> **Task item**: Find the lines in the records that carry the word "more". Copy each one.

> **Record excerpts**:

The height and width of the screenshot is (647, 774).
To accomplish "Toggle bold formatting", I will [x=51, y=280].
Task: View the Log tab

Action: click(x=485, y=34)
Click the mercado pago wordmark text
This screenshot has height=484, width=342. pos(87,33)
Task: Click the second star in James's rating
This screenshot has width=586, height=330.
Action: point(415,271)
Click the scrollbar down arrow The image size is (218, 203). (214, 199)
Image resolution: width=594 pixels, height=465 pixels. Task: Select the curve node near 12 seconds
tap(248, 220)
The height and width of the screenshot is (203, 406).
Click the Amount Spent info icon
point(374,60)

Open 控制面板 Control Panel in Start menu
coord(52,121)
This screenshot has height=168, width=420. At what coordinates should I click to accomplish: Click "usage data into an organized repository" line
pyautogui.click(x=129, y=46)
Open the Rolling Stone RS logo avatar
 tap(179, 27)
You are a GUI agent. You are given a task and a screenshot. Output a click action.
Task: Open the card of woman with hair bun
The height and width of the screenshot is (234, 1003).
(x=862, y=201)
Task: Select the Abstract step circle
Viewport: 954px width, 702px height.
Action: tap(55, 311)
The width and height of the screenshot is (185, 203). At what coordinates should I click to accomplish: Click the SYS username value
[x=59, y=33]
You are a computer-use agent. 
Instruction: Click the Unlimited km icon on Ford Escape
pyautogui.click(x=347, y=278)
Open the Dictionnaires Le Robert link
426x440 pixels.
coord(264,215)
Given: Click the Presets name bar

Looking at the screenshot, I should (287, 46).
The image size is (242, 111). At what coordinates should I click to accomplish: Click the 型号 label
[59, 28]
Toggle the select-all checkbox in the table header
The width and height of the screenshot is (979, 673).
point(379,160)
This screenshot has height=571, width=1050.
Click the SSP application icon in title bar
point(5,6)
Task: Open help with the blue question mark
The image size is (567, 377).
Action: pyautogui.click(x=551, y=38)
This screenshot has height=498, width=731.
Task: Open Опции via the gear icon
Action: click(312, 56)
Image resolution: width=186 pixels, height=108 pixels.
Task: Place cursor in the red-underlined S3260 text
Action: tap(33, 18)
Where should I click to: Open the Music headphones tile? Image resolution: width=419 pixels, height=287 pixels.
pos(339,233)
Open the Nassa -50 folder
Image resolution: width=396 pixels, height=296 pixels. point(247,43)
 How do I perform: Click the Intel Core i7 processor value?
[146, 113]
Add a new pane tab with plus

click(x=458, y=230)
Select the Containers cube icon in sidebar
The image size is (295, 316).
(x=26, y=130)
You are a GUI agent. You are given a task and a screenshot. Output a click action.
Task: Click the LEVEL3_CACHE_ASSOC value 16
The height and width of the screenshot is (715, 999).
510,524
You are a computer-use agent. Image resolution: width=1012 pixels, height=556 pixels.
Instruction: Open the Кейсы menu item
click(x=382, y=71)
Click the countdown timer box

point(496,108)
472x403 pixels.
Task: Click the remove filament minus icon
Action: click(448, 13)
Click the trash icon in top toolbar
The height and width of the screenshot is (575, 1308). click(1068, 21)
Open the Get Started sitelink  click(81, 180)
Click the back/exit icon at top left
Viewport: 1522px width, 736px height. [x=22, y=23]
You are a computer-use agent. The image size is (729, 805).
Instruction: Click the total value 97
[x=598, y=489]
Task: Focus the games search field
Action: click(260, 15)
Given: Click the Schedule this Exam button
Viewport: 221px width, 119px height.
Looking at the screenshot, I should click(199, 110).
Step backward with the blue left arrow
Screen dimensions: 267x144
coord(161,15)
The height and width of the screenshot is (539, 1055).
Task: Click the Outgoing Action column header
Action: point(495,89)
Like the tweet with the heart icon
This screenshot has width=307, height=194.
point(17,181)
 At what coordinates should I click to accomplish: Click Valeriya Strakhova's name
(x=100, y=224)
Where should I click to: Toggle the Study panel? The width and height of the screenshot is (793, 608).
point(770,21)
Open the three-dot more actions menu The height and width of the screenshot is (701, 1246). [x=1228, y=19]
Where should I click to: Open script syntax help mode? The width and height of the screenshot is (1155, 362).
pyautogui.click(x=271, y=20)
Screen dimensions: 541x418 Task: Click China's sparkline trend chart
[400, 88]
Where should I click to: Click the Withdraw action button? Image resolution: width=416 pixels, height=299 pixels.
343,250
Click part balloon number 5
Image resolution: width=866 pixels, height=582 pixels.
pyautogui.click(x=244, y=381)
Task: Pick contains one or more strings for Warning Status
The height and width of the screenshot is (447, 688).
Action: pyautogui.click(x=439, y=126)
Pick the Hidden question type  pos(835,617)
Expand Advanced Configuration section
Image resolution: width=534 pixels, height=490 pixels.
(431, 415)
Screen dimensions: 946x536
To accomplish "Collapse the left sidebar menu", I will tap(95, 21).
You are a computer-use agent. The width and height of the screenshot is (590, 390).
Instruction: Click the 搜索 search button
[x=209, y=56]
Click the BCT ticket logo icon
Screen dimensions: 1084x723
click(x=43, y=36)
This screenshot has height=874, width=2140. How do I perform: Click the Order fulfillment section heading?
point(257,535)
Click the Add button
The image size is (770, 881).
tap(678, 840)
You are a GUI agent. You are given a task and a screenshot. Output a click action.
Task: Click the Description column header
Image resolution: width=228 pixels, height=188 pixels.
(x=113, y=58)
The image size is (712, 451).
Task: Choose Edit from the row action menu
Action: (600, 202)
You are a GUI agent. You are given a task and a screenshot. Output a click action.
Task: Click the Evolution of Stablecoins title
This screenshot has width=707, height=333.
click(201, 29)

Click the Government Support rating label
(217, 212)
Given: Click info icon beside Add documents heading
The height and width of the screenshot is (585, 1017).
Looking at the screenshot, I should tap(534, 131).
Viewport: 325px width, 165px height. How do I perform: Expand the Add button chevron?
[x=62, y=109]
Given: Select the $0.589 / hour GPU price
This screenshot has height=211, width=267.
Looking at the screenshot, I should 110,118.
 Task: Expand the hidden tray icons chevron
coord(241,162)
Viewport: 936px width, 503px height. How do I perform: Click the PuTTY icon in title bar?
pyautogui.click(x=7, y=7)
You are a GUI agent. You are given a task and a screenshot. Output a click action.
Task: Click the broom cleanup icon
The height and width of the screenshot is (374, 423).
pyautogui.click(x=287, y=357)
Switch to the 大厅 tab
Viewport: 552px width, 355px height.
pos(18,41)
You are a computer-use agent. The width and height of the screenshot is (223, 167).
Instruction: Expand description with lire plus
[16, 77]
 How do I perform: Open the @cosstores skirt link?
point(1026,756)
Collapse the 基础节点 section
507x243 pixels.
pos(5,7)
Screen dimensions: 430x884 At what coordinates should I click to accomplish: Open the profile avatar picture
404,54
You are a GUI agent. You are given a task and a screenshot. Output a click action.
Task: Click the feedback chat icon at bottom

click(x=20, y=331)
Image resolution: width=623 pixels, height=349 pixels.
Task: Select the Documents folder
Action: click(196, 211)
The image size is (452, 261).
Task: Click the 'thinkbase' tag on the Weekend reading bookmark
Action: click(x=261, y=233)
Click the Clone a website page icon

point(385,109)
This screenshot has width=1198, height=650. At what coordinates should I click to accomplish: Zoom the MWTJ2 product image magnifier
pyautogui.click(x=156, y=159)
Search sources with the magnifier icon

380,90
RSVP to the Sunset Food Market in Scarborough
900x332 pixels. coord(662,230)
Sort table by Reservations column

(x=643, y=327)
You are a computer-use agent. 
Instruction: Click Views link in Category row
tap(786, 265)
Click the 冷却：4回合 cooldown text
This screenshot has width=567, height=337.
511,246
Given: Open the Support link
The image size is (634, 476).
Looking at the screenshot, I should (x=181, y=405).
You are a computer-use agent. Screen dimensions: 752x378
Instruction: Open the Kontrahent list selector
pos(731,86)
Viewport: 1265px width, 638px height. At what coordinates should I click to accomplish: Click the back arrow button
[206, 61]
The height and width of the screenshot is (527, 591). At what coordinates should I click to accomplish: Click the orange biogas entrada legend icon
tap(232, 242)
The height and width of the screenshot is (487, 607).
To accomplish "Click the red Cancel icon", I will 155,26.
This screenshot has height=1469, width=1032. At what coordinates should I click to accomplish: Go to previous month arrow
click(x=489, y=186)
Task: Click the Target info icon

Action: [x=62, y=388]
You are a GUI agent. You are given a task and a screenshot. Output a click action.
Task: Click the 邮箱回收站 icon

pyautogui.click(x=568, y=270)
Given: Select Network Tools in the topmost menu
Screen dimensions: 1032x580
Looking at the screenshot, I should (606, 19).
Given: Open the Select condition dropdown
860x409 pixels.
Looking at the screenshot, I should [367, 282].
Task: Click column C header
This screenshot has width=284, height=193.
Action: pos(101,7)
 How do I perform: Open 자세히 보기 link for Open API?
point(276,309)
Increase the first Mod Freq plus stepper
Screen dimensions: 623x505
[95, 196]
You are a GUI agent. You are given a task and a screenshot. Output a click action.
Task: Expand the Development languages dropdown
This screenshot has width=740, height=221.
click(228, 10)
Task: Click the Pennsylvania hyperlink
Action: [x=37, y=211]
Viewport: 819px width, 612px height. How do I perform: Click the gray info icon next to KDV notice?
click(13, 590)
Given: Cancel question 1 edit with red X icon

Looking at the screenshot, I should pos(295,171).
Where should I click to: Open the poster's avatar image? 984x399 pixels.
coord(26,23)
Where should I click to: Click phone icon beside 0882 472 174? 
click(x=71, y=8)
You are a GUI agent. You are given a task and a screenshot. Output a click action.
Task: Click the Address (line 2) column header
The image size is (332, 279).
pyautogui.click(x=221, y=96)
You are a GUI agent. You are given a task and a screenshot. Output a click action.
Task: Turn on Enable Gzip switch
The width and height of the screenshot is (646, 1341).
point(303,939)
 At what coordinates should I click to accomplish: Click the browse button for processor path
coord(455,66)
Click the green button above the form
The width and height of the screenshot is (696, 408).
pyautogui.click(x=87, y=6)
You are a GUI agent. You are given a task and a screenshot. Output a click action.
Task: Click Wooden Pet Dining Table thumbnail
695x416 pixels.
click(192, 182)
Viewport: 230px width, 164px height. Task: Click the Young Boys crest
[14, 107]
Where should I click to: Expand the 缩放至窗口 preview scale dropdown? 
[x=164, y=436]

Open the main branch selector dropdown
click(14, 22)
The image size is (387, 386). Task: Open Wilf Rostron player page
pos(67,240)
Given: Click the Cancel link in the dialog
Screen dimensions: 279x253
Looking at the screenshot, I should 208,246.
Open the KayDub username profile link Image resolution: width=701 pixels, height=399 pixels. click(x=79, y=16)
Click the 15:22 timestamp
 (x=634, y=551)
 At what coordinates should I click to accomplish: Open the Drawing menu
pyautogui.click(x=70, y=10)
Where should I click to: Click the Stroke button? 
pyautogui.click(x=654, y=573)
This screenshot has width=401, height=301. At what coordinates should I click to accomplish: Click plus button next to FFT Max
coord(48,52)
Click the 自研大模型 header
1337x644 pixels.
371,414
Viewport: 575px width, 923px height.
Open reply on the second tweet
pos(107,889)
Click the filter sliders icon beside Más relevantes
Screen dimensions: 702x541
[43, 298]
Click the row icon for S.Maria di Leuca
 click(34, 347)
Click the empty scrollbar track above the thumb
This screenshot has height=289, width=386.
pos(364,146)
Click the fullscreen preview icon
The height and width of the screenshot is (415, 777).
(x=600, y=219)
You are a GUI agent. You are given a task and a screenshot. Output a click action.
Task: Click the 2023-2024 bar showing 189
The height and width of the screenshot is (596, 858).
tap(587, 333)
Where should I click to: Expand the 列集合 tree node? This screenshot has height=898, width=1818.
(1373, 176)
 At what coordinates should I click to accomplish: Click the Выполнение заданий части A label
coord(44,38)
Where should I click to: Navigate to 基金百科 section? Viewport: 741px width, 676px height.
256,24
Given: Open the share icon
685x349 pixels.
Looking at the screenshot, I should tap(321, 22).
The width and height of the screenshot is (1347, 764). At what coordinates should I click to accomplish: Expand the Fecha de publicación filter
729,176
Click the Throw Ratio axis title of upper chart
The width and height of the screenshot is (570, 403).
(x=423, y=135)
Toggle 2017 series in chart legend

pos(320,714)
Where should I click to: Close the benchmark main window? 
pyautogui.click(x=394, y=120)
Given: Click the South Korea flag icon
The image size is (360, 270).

> **Expected output**:
Open the three-dot more actions menu The height and width of the screenshot is (701, 1246). [x=1228, y=19]
Task: Pick contains one or more strings for Warning Status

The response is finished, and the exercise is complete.